I had a surprisingly excellent run with recipes this past week, so I figured it would be an ideal time to start sharing some of these compassionate recipes with you all!
Let’s start with dinner. The weather in KW lately has been horrible– OK I’m exaggerating; but, when you’ve come from Windsor (Canada’s ‘down South’), you don’t have much tolerance for the ‘real’ Canadian Fall/Winter. Snow in October is simply unacceptable! In light of this cold weather, I was feeling like some traditional comfort food and for me that’s mac ‘n cheese. Now, in trying to live more compassionately (and financially friendly!) I’ve been trying to give up dairy. It’s not easy– I LOVE cheese and at one point I definitely said I could never live without it. In any case, I found an interesting looking recipe for vegan ‘cheeze’ sauce, dairy free and enriched with pureed pumpkin. I’d recently baked two sugar pumpkins and pureed the flesh, so this was a perfect opportunity for me to use up some of that goop in my fridge (goop = appetizing vegetable goodness!).
Here is the recipe I used to make a delicious pumpkin cheeze sauce, courtesy of Angela Liddon at Oh She Glows:
- 1 tbsp Earth Balance (or other non-dairy butter replacer)
- 3/4 cup unsweetened and unflavoured non-dairy milk (I used coconut milk)
- 1 tbsp arrowroot flour (I use whole wheat)
- 1/4 tsp garlic powder
- 6 tbsp nutritional yeast
- 2 tsp mustard (your favorite– I used honey dijon)
- 1 cup canned pumpkin
- Kosher salt & black pepper, to taste (I used 1/2 tsp salt)
- herbs/seasonings, to taste (sage or cinnamon would be nice!)
1. Melt Earth balance in a pot over low-medium heat.
2. Whisk together milk, flour and garlic powder until clumps are gone. Add into pot and whisk.

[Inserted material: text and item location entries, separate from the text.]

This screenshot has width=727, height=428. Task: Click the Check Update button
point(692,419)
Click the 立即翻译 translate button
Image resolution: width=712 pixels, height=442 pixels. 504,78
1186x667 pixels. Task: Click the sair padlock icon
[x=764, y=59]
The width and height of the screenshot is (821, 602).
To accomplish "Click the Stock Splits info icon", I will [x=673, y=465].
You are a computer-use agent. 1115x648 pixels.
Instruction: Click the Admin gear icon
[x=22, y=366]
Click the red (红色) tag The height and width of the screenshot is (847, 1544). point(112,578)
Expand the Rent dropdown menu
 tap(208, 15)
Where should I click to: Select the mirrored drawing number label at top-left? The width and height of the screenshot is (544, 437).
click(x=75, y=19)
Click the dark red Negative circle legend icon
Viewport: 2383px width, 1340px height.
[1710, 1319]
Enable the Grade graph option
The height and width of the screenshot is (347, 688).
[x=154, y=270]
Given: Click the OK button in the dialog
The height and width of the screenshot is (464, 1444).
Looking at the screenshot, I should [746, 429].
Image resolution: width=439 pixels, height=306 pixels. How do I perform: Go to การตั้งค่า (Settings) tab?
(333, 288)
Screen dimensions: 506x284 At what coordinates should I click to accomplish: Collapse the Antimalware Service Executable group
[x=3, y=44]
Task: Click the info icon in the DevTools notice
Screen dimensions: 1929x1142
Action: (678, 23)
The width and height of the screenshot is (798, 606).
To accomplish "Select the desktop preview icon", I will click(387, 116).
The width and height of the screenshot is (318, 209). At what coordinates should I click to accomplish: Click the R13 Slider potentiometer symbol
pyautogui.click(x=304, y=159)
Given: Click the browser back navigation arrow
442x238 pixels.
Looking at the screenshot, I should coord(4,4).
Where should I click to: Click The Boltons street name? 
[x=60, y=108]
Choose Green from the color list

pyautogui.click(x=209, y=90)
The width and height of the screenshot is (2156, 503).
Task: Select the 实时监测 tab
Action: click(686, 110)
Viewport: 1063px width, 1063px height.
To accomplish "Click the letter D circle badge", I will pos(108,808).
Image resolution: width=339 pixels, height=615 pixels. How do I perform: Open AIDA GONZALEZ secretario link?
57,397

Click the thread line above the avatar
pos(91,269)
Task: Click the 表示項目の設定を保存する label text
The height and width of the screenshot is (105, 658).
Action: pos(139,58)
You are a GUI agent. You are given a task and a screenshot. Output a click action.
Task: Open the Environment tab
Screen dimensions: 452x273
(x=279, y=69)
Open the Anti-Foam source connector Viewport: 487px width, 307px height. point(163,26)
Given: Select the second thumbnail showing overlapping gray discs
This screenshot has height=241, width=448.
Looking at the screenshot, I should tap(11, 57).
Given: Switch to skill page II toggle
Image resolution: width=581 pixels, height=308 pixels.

3. Stir in nutritional yeast, mustard, salt and pepper and whisk over low heat until thickened (about 5-7 minutes or so). Lastly, add in 1 cup of canned pumpkin and stir until combined and heated through.
Mix with two cups of cooked pasta (we used traditional whole wheat elbow macaroni) and dig in! I was SO surprised by this recipe– when I was describing what was in it to Bill when he got home from work, his reaction to every described ingredient was ‘that sounds gross’. Mine was too, but it was honestly SO delicious I don’t even know what happened there. I think the nutritional yeast, which really does have a sort of ‘cheesy’ flavor, really brought everything together. And it added some much-need vitamin B12. SCORE. (Another friend of mine said that my description of this dish sounded like ‘feet’– I’m telling you, nutritional yeast may sound gross but it’s really good!)
To go with this dish, I also picked up a baked maple lentil recipe from the same site, and altered it a bit to my taste. The result was this recipe:
Baked Maple Lentils
1 can of lentils
1 sweet onion, diced
3 garlic cloves, minced
1 sweet apple, peeled and diced (I used Gala)
1/2 of an acorn squash, baked and cubed
2.5 tbsp pure maple syrup
2 tbsp blackstrap molasses
2 tsp regular mustard
1/2-1 tsp fine grain sea salt + ground pepper, to taste
1-2.5 tbsp red wine vinegar
1. Preheat oven to 375F.Rinse and drain lentils. In a glass baking dish, add lentils along with onion, garlic, apple, squash, maple syrup, blackstrap molasses, mustard, salt, and pepper. Stir well to combine. Add the vinegar and cover with tin foil
3. Bake at 375 for 20-25 minutes. Remove from oven, uncover, and stir. Bake for another 8-12 minutes, uncovered, until the onions and garlic are cooked through. Season with salt and pepper to taste before serving.